Replace "screenshot" with "screen capture" throughout the items below and write the lines out again with no other changes, omitting the pictures.

----- DATA PROVIDED

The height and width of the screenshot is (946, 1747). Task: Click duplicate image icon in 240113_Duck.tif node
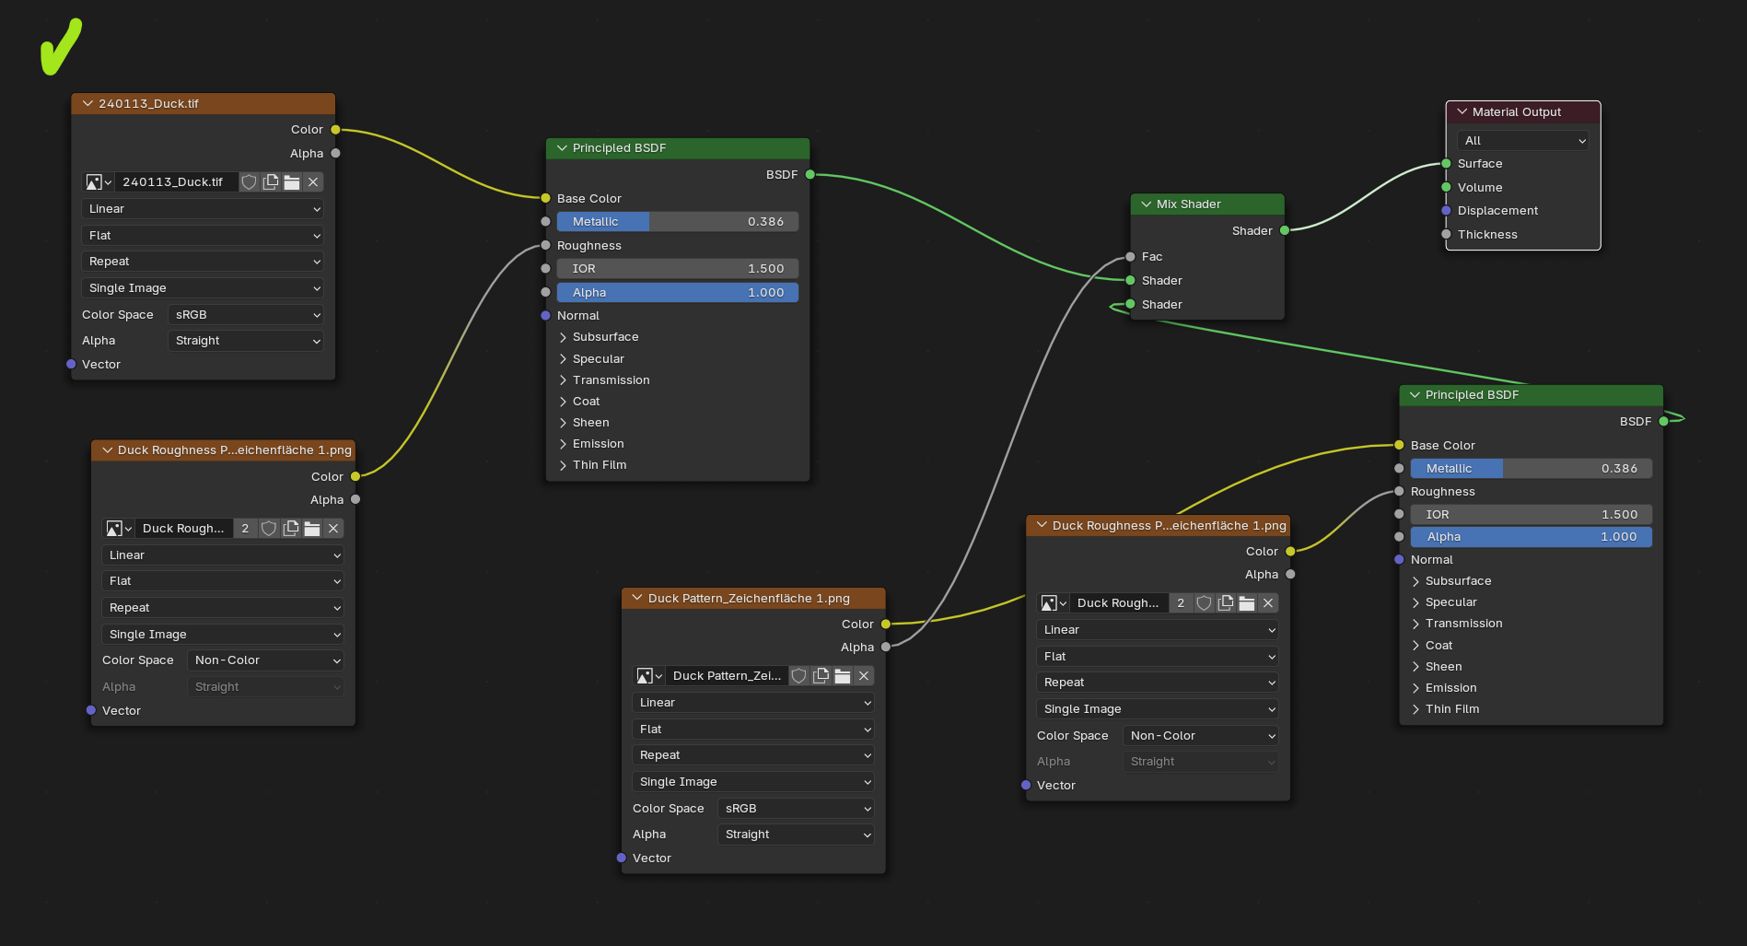click(271, 182)
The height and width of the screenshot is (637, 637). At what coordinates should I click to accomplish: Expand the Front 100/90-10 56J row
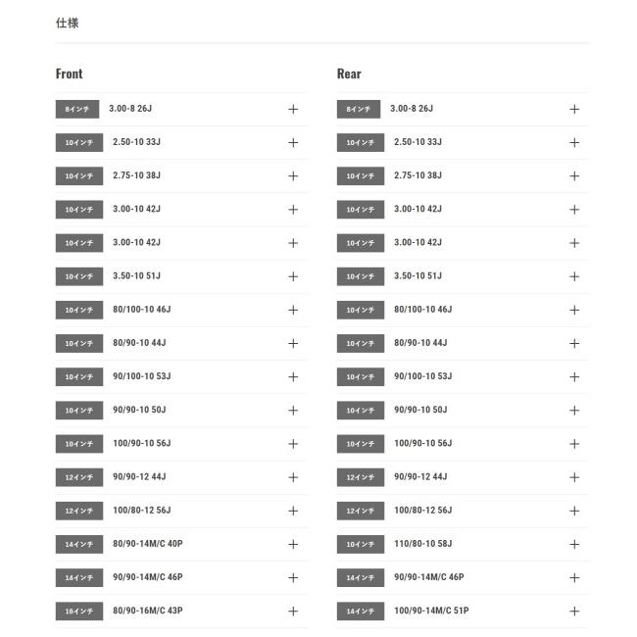coord(293,444)
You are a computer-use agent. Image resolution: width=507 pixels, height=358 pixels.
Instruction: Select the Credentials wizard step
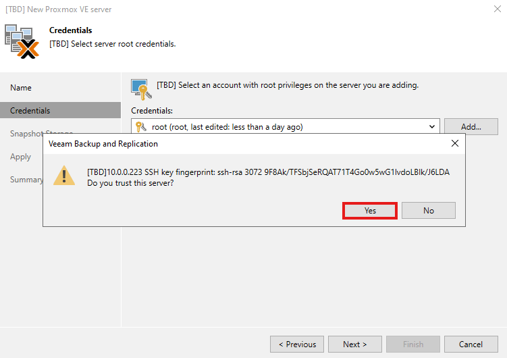pos(30,111)
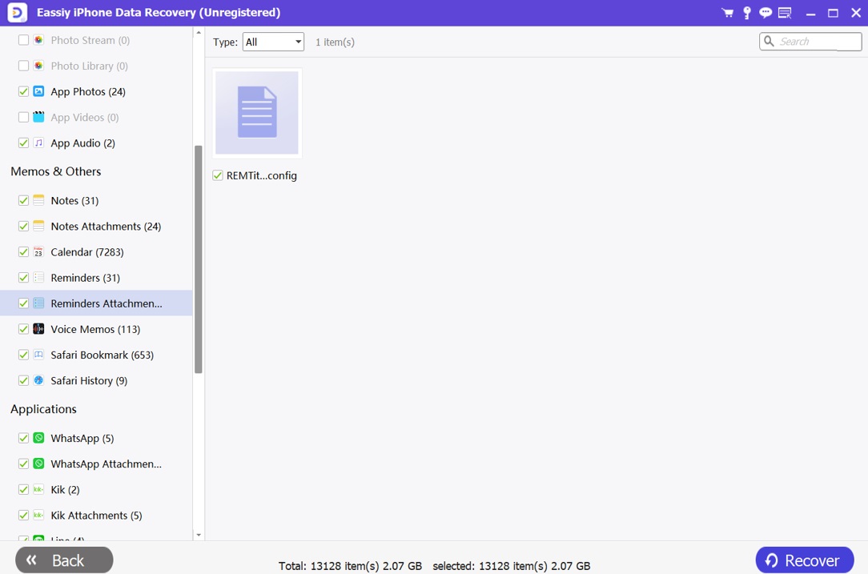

----------

(SOLUTION):
The height and width of the screen capture is (946, 1747). Task: Click duplicate image icon in 240113_Duck.tif node
click(271, 182)
The height and width of the screen capture is (637, 637). At what coordinates should I click to accomplish: Expand the Front 100/90-10 56J row
coord(293,444)
You are a computer-use agent. Image resolution: width=507 pixels, height=358 pixels.
Instruction: Select the Credentials wizard step
pos(30,111)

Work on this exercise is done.